A la lecture de cet échange, il est donc possible d’affirmer que :

  • les chiffres de l’absentéisme importe plus au DG que la santé des personnes qui travaillent pour lui ;
  • la direction avait anticipé le déroulement du CHSCT et les propos du médecin du travail ;
  • devant la légitimité des salariés, la direction utilise la menace dans son projet de faire reprendre le travail (entre une absence de paiement et de possibles sanctions) ;
  • l’avocate de Fidelia semble confirmer la légitimité du droit de retrait ;
  • l’ensemble des enseignes MAAF, MMA et GMF est au courant.

Du grand art. Le DG tentera deux fois de rappeler le mail, une possibilité offerte par sa messagerie, mais en vain. L’incompétence a ses raisons que la raison ne comprend pas.

Chéri, fais moi mal !

Tous les cadres sont réunis le jeudi matin dans le bureau de la responsable du site de Tours. Consigne est alors donnée aux chefs d’équipes de passer sur les plateaux afin de relever le nom de la petite centaine de salariés qui utilisent leur droit de retrait (25% des effectifs). Pourtant, pour exercer ce droit les salariés sont déjà obligés de se déclarer... A croire qu’il ne s’agissait que de faire peur sur les plateaux.
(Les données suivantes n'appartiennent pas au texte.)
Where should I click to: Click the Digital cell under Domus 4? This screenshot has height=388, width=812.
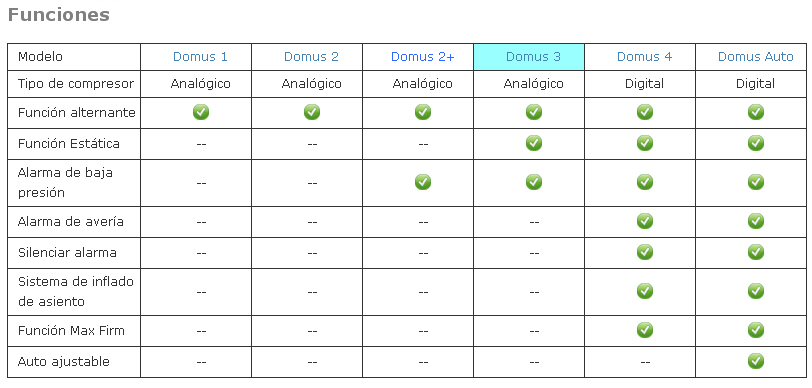[x=645, y=84]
Certains responsables en ont profité pour affirmer aux salariés que les jours sans prise d’appels ne seraient pas payés. Une manière d’amplifier la pression, alors que l’inspecteur du travail, contacté le jour même, réaffirmait que le droit de retrait était légitime. Il était toujours sans nouvelles de la direction, malgré le constat de désaccord de la veille.
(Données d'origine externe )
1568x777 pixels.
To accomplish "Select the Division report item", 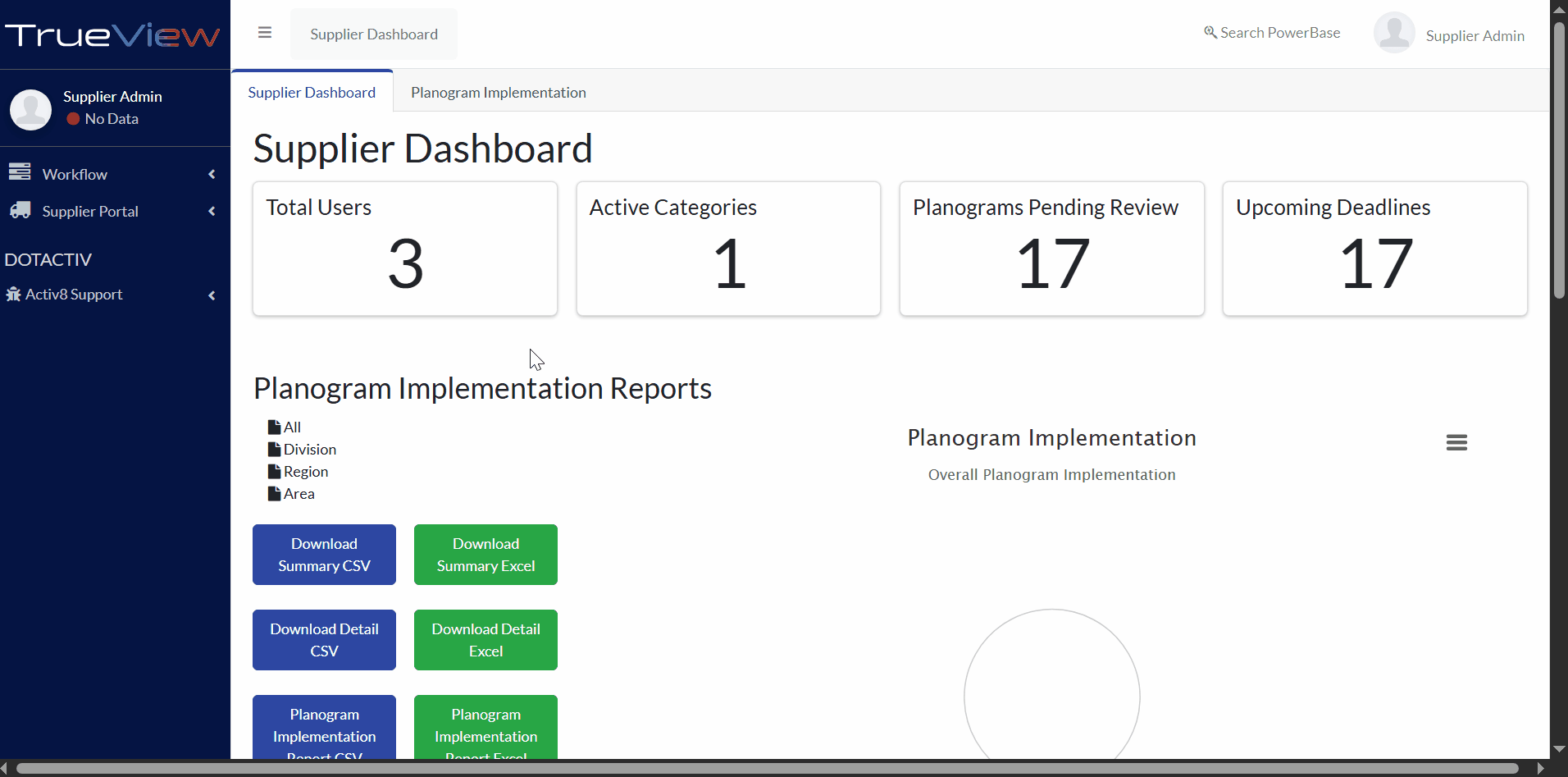I will tap(302, 450).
Au même moment, des réunions d’informations à propos des incidents acoustiques sont organisées sur le site. On y apprend, insultes à part, que les salariés doivent s’assurer du non-dérèglement des téléphones ou qu’il ne faut pas utiliser le matériel pour recharger son propre téléphone portable. Ou comment rejeter la faute sur le personnel. Mieux, il paraitrait qu’on risque autant à descendre un escalier qu’à utiliser le téléphone... Tout dépend, bien sûr, de la vitesse à laquelle on descend ledit escalier. Curiosité de la démarche : seuls celles et ceux qui utilisent leur droit de retrait se sont vus proposer la formation. Tant pis pour les autres, donc.
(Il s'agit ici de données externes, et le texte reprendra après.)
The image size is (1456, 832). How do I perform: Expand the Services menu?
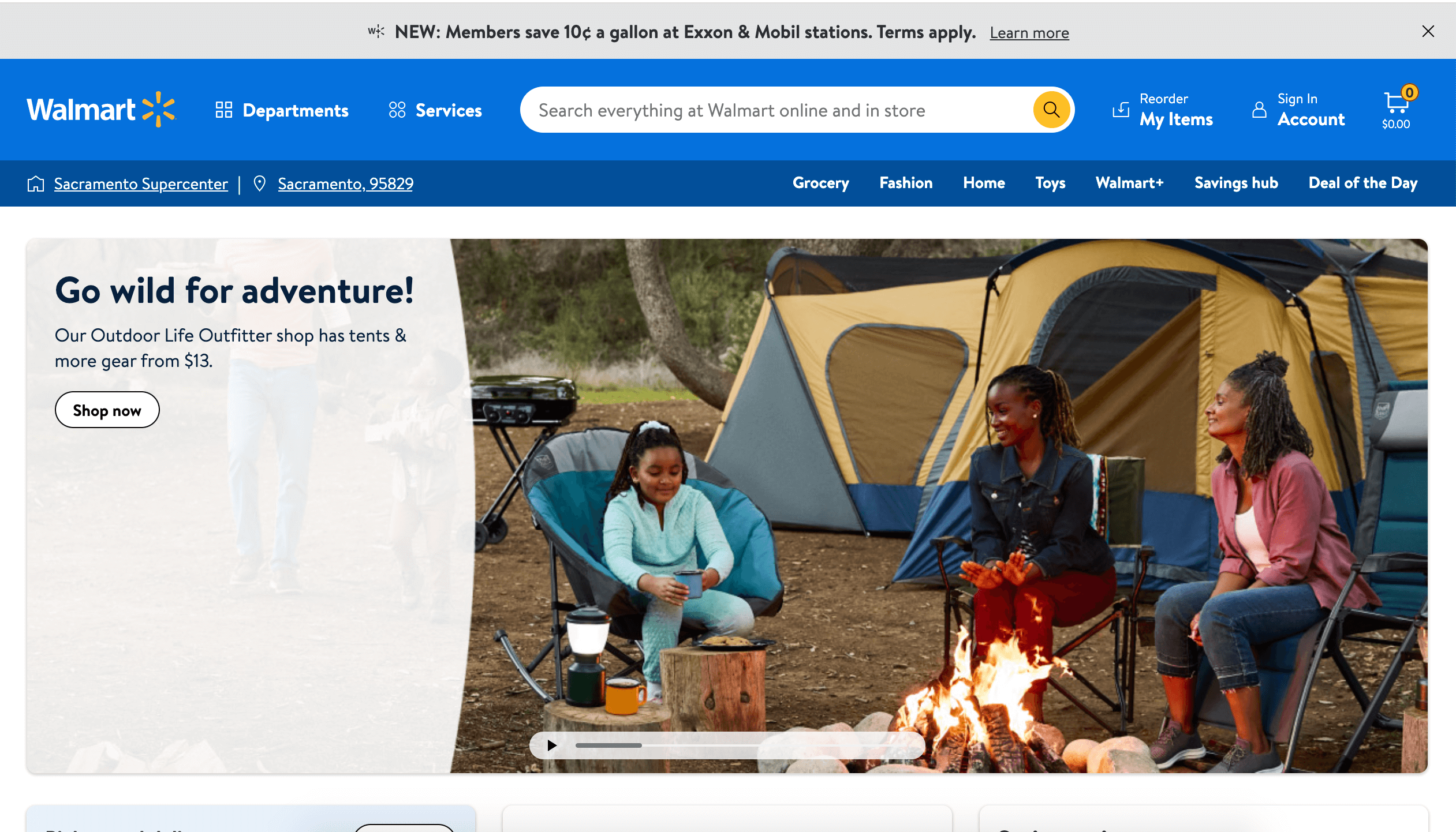pos(435,110)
Publicité MMA. Avec cette histoire, c’est une sacrée pastille
que les salariés doivent avaler


Mercredi 14 février, au cours d’un nouveau CHSCT extraordinaire, la direction, contestant toujours la légitimité de l’usage du droit de retrait, a menacé de saisir un juge en référé dans l’optique de le voir ordonner la reprise du travail [3]. Une stratégie déjà mise en place par l’entreprise dans d’autres affaires et qui montre parfaitement le mépris total de la direction pour son personnel. Pendant ce temps-là, des heures complémentaires étaient proposées à tout-va, à quel prix ?

Notes

[1Définition par l’International Telecommunications Union European Transmission Standards Institute (ITUETSI).

[2A ce jour, s’il a été possible de trouver la source de certains chocs, d’autres cas restent inexpliqués.

[3[MAJ du jeudi 15/02, 17h] : le DG a annoncé en CE ce jeudi ne plus vouloir utiliser de référé sur cette question.